Colorado First to Require Paying for Trans Medicine

The rule does not specify which medical procedures might be covered, but they will likely be the same as those in Colorado’s new plan, approved in October by HHS, Severino said. Colorado became “the first state in the country to explicitly include gender-affirming [sic] care services in its plan,” the Colorado Division of Insurance announced at the time.

Starting in 2023, the state will require individual and small group insurance plans (for employers with less than 100 employees) to cover, at a minimum, transgender surgery such as chest or genital surgery; hormone therapy; breast/chest augmentation, reduction, and construction; eye and eye-lid modification; face, forehead, and neck tightening; facial bone remodeling; chin width reduction; lip lift/augmentation; jaw reduction; orbital recontouring; nose reshaping; cheek, chin, and nose implants; and laser or electrolysis hair removal.

Twenty-four states and Washington, D.C., prohibit transgender exclusions in health insurance coverage, according to the nonprofit Movement Advancement Project. Arkansas is the only state allowing all insurers in the state to refuse to cover transgender surgeries.

The proposed rule results from President Biden’s executive order on first day in office to combat “discrimination on the basis of gender identity.”

Administration Violates Norms of Comment Period

For most rules, a federal agency should give the public at least 60 days for meaningful comment, whereas only 22 days were allowed “to provide input on a complex, major and economically significant proposed rule,” the EPPC scholars complained in their comment on the 145-page rule.

“Twenty-two days is offensive,” said Severino. “All year they’ve been destroying the norm that allows the public to have their say. It creates a rush, which shows that they’re trying to jam things through.”

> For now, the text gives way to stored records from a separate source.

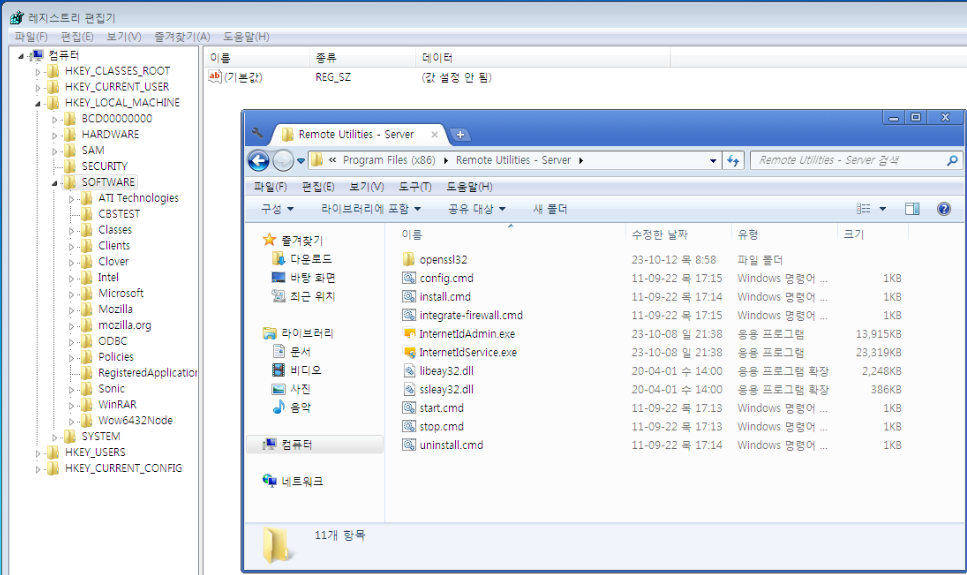The image size is (967, 575).
Task: Select the Wow6432Node registry key
Action: (x=135, y=421)
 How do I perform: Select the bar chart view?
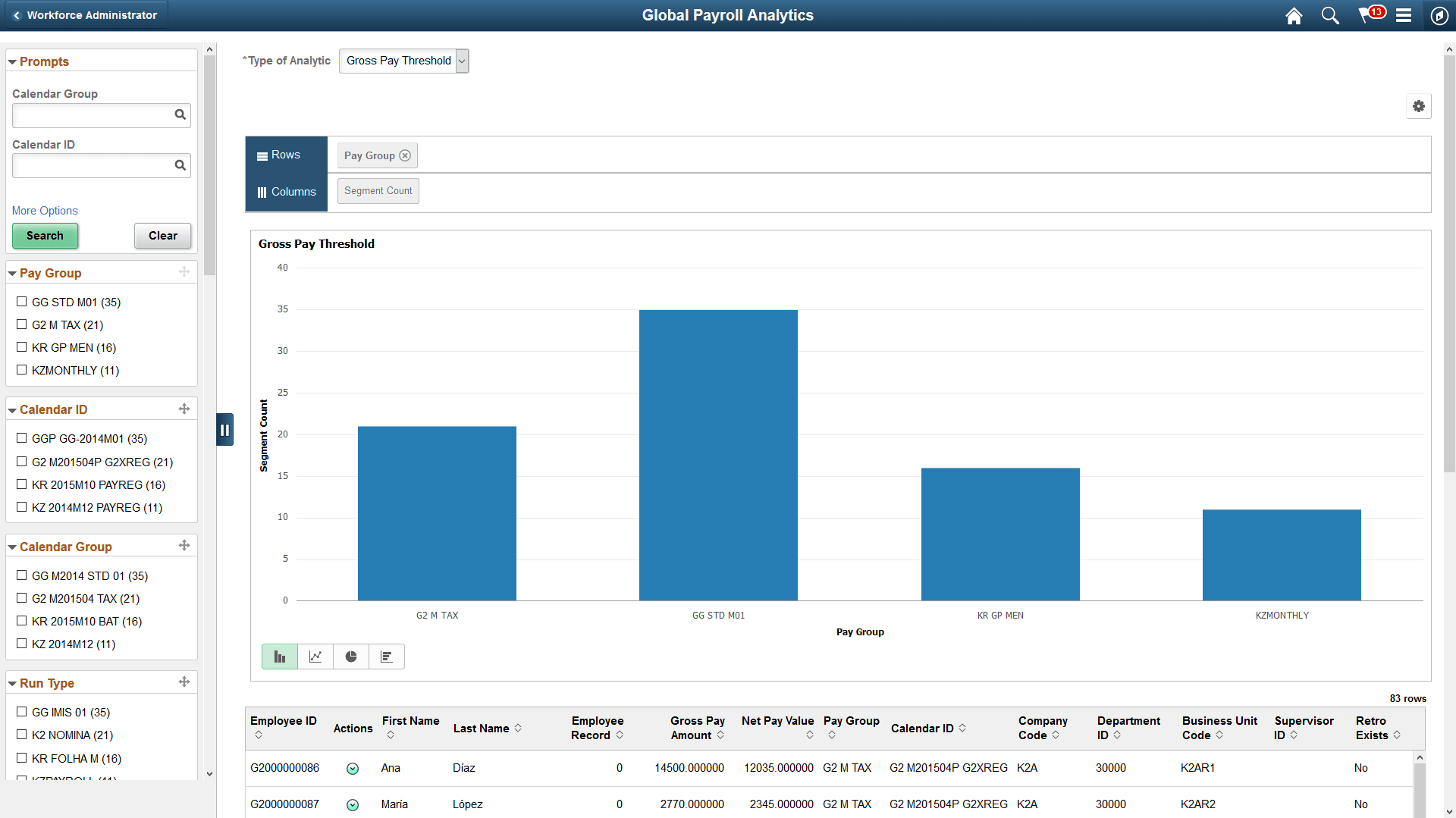click(279, 656)
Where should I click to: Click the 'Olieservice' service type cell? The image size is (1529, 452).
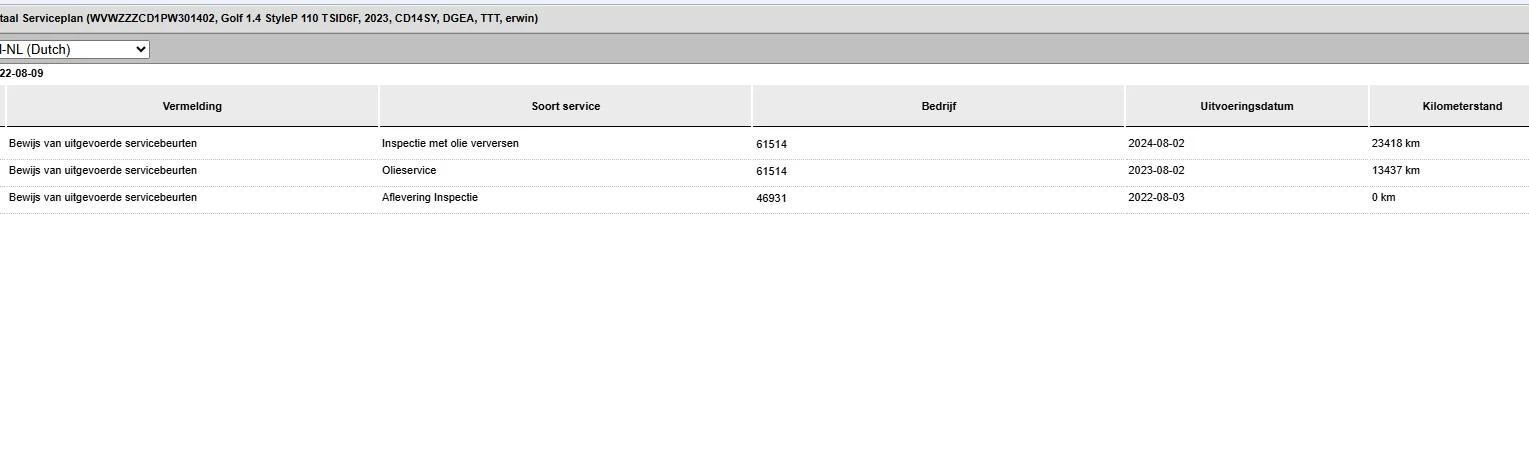[409, 171]
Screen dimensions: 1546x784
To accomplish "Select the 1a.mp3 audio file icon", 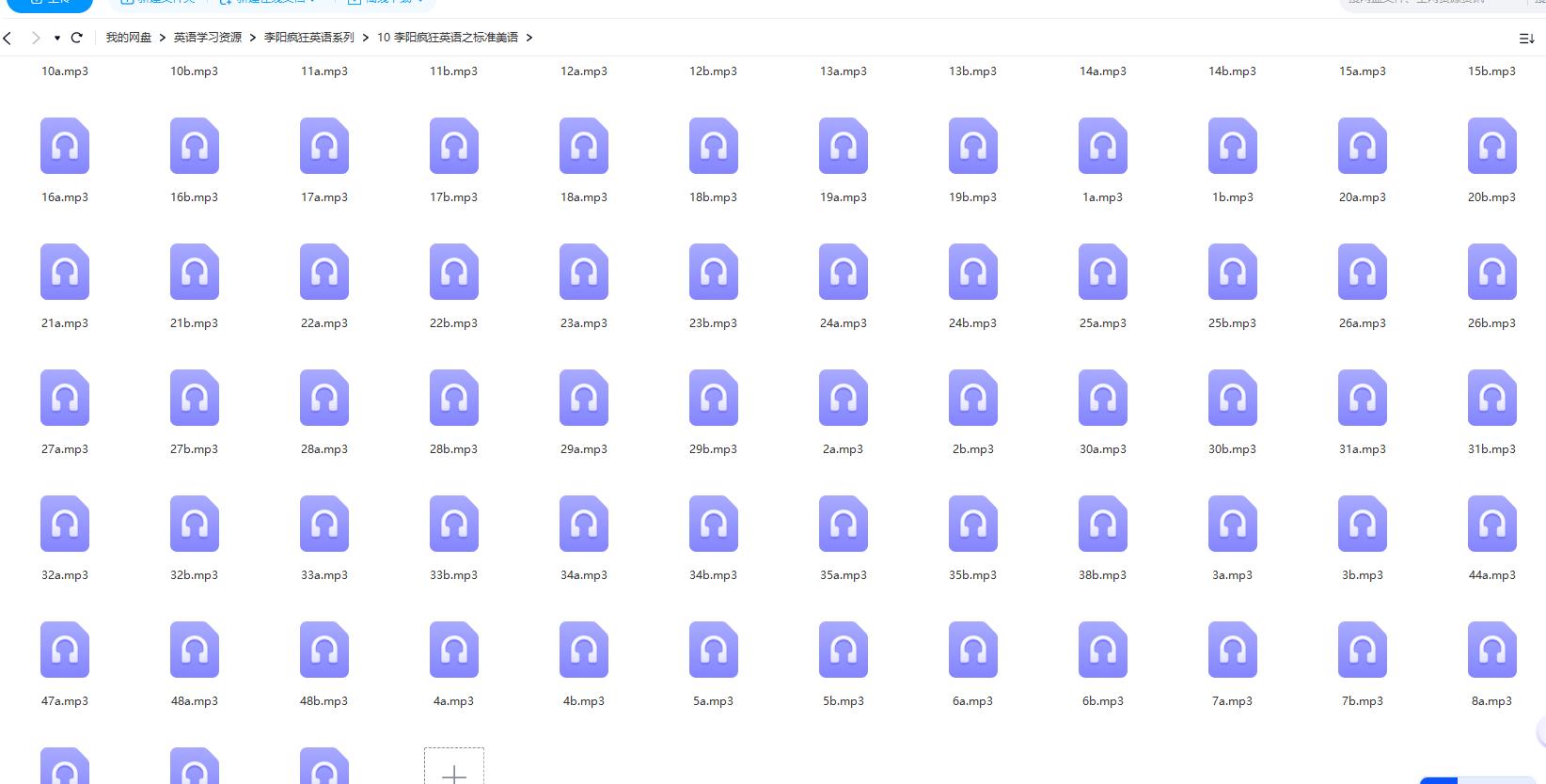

“In the middle of a surge in the pandemic, they’re rushing to pay back their friends in the LGBT lobby,” Severino said, referring to the acronym for lesbian, gay, bisexual, and transgender.

New Front in Transgender Push

Transgender “advocates are looking to bring more cases to sue insurers who don’t cover transgender surgery,” Thomson Reuters reported earlier this month. Such litigation “is poised to be the next front for transgender workers’ rights,” according to Bloomberg Law.

“It’s the law that you can’t discriminate against a participant in an employer-sponsored health plan based on them being transgender. There are open legal questions about what that means in practice,” Sam Schwartz-Fenwick, a labor and employment partner at Seyfarth Shaw LLP, told Bloomberg.

“Dozens of workers diagnosed with gender dysphoria—a mismatch between a person’s biological sex and gender identity—have sued employers, insurers, and state health plans in recent years,” Bloomberg Law found in a review of federal court cases.

In a recent example, last Tuesday, a former Yellowstone County, Montana, employee was awarded $66,500 in damages because the county’s health benefits plan denied health care related to “sex reassignment,” the Associated Press reported.